И вот этому стилю такой безжалостный диссонанс обстановки больницы – материализм как факт. Материализм как философия, в нем столько же романтизма и готики, сколько и в идеализме. Но материализм уколов, горшков, мочи – обращаешься в камень, стул. Отсюда и настроение.
Ощущение «вороны в павлиньих перьях» или того хуже, когда и большинство окружающих «павлинов» по существу вороны. Мерзко.
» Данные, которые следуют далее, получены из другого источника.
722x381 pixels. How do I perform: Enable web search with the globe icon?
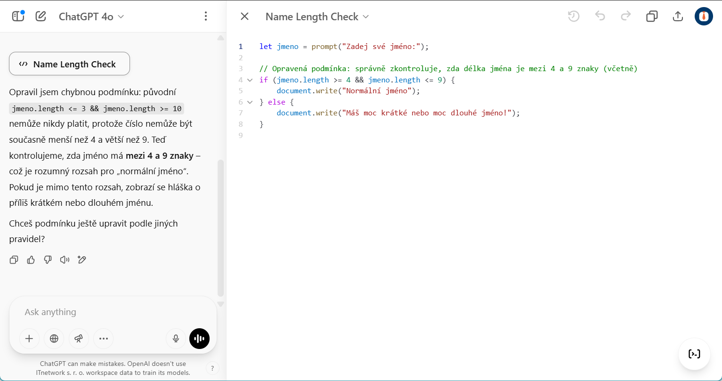54,338
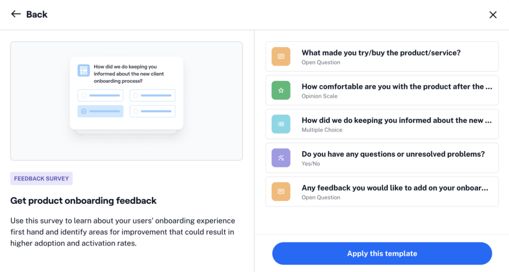Image resolution: width=509 pixels, height=272 pixels.
Task: Open "How comfortable are you with the product" question
Action: 397,87
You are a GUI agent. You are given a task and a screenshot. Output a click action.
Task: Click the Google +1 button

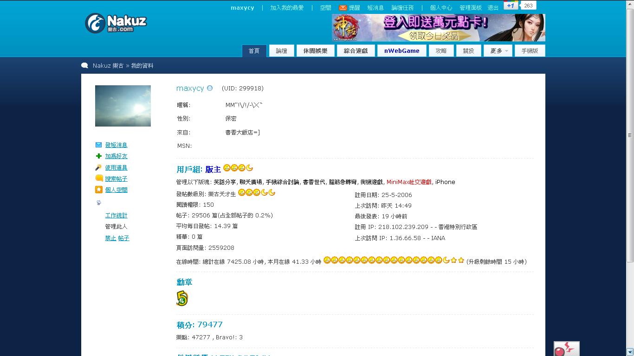(511, 6)
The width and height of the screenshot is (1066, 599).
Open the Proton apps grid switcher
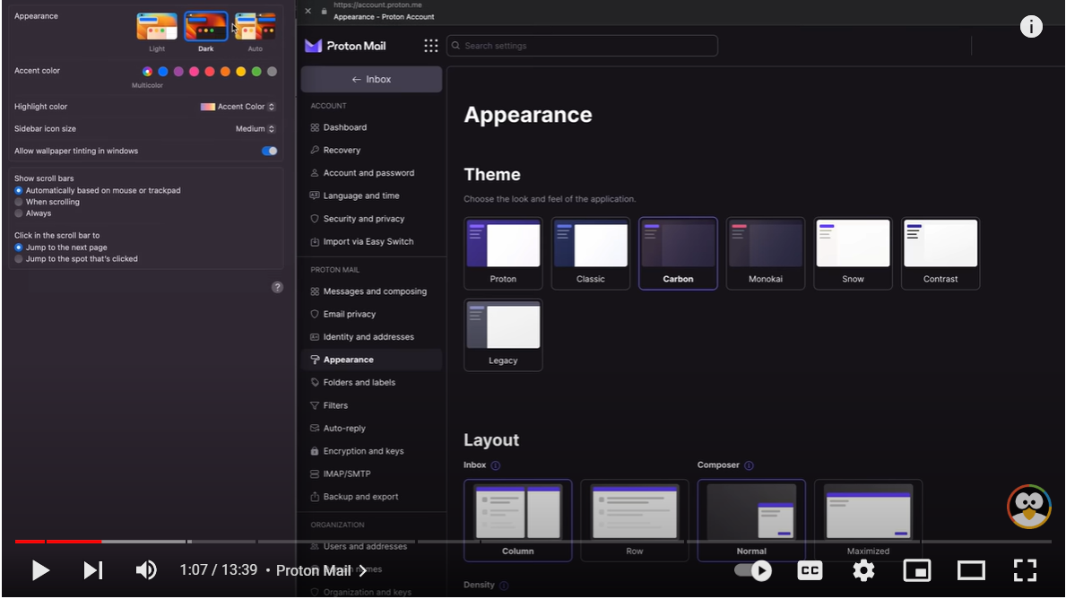tap(431, 46)
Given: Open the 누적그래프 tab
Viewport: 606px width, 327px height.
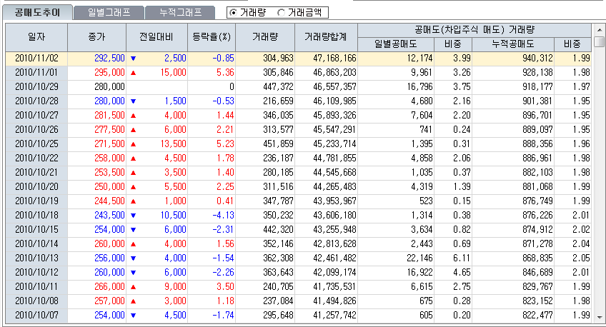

Люди встают, едят, рассматривая сами себя как Versuchskaninchen, которое нужно в меру напитать, заботятся, чтобы проанализировали их мочу, кал, мокроту, высиживают часами у докторов, «спасают себя». Разговоры примитивные, как на приеме у доктора. Ну что же, надо ставить точку над i. Человек – скоропортящаяся машина, в своих высших проявлениях вполне понимающая, что он машина, которая рано или поздно сломается и попадет на кладбище или в крематорий. ‹…› Людям совершенно необходимо разыскать «абсолют», не религиозный, а какой-то совсем иной. Кто найдет его, спасет человечество. Иначе жизнь только за счет внутренних секреций, но не с воли и соизволения сознания.